“Spring Break” comes too late for my liking, so every year we take a week off in the winter. A winter break is one strategy to avoid the annual spring almost-burnout I used to experience.
Every year, we always take one week off in Febrary/March, and we always go to Grandma and Grandpa’s. It’s the ideal vacation spot: the price is right (free food and lodging); the boys get grandparent time (one highlight is getting to do the horse-poop chores with Grandpa!); I get to cook to my heart’s content and not do any dishes; and they live near The Black Canyon of the Gunnison (cross-country skiing!). On top of that, Ouray with its Hot Springs pool is only forty minutes away.

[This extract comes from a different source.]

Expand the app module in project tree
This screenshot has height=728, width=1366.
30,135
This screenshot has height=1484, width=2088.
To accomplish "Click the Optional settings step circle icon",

On day four of vacation I awoke in my in-laws’ guest bed, always nice and heavy with the warmest of blankets. The grandfather clock ding-donged 7:00 in the morning. Grandma was making her famous sourdough waffles (I could tell just by the sounds) while our boys played with Lincoln Logs and Legos (again, I could tell by the sounds). Yet in spite of these things, somehow my spirit felt stressed. How could this be? More than halfway through my longed-for winter break, I still felt an inner unrest. What was going on? Why the restlessness in an ideal situation of rest?
Thus says the LORD,
“Stand by the ways and see and ask for the ancient paths,
Where the good way is, and walk in it;
And you shall find rest for your souls.”
The promise is that I will find rest for my soul if I walk in the right and good way. That is, obedience results in soul-rest. The deepest rest follows obedience.
This, like much of what I find in the Bible, seems counterintuitive. Jesus said to take His burden and yoke, and then I will find rest. The result of a burden is rest?
Rest is not always what I think it is. Rest does not automatically happen when I remove myself from daily responsibilites and go to Mom and Dad’s. Rest does not require a getaway but can happen right in the middle of day-to-day tasks. My soul finds rest when I walk in God’s paths. I know, because thus says the Lord.
Father, I stand by Your ways. I see Your movings and doings. I ask for the eternal paths, where Your good way is. What is Your path, Your way? Father, I take the steps on that path. I will walk in it. Thank You for Your promised rest for my soul.